US engine builder raises full year guidance on strong outlook

Indiana, US-based engine builder Cummins Inc released its 2024 first quarter earnings results early Thursday reporting lower revenues but stronger profits following the separation of its Atmus filtration business, which was spun off as a standalone company last year.

Cummins lobby

Cummins reported consolidated net income of $2.02bn for the first quarter, marking a 151% YoY increase over the $806m reported for the first quarter of FY2023

For the quarter ended March 31, 2024, Cummins reported net sales of US$8.40bn, down 1% year-over-year from net sales of $8.45bn reported in the first quarter of FY2023.

A corresponding 1% reduction in the cost of sales, to $6.36bn, was offset by increased selling, general and administrative expenses, leaving the company with an operating income of $923m representing a 10% YoY decrease from the $1.02bn reported for the prior Q1.

Additional income of $1.38bn related to the separation of Atmus, offset by approximately $29m in restructuring expenses, left Cummins with a consolidated net income of $2.02bn for the period, for a 151% YoY increase over the $806m reported for the first quarter of FY2023.

EBITDA of $1.30bn, representing 15.5% of sales, fell behind the $1.37bn representing 16.3% of sales reported for the previous first quarter. Diluted EPS for the first quarter was $14.03, up from $5.55 one year ago.

Reporting by segment, Cummins’ engines division, which includes its leisure marine business, reported first quarter revenues of $2.9bn for a 2% YoY decrease. Sales were said to be flat in North America, while decreasing by 8% in international markets due to lower demand in China and Europe.

“Cummins’ engines division, which includes its leisure marine business, reported first quarter revenues of $2.9bn for a 2% YoY decrease”
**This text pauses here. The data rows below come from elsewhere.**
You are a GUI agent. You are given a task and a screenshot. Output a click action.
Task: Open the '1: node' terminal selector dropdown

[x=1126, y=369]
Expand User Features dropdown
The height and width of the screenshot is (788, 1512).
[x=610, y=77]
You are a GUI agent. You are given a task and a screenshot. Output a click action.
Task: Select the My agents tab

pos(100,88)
Segment EBITDA was reported as $414m or 14.1% of sales, compared to $457m and 15.3% of sales one year ago.

“We continued to see strong demand from customers in the first quarter of 2024, reflecting the quality and performance of our products,” said Cummins Inc chair and CEO, Jennifer Rumsey. “We delivered solid profitability and also completed the separation of Atmus, allowing Cummins to continue its focus on advancing innovative power solutions and positioning Atmus to pursue its own plans for profitable growth,”
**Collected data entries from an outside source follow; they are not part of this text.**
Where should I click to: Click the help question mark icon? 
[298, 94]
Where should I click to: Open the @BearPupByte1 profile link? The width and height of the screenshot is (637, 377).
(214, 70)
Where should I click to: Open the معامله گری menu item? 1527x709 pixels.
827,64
Cummins CEO Jennifer Rumsey

Cummins Inc chair and CEO, Jennifer Rumsey, said the company continues to see strong demand in most global markets

Cummins raised its guidance after adjusting for the separation of its Atmus business, projecting full-year revenues to decline 2% to 5% on a year-over-year basis, and EBITDA in the range of 14.5% and 15.5% of sales. Its prior guidance, which also called for a revenue decline of 2% to 5%, assumed the inclusion of the financial results of Atmus for the full year. Revenue guidance remaining unchanged despite the separation of Atmus reflects strong market demand, said Rumsey.
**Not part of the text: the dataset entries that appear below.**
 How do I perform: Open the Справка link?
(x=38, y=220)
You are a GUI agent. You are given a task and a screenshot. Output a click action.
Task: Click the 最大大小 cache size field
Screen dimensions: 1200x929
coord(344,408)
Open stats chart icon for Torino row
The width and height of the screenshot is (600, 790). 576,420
“We have raised our expectations on revenue and profitability for 2024 due to continued demand for Cummins’ products and services. We do still expect slowing demand in some of our key markets in the second half of the year,” said Rumsey. “Despite lower sales, Cummins is in a strong position to keep investing in future growth, bringing new technologies to customers and returning cash to shareholders.”